[START OF Supplied information]

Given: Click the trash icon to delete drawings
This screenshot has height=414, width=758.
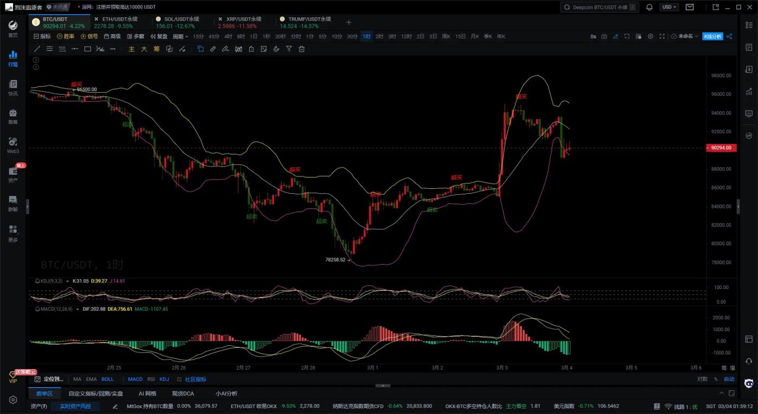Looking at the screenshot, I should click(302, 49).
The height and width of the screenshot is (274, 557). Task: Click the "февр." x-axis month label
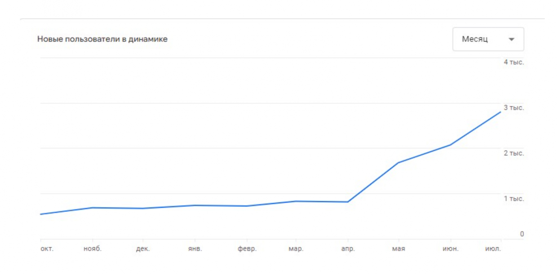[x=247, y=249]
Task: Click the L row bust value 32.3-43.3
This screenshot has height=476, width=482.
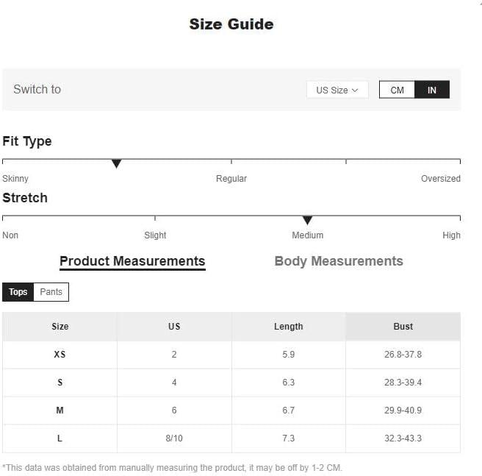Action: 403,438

[END OF Supplied information]

_Exercise aim_.
Pull every line of text from the entries above verbatim, leaving out the pictures.

_Result of the task_.
Given: Click the trash icon to delete drawings
This screenshot has height=414, width=758.
Looking at the screenshot, I should click(302, 49).
The height and width of the screenshot is (274, 557). Task: Click the "февр." x-axis month label
[x=247, y=249]
Task: Click the L row bust value 32.3-43.3
This screenshot has height=476, width=482.
Action: 403,438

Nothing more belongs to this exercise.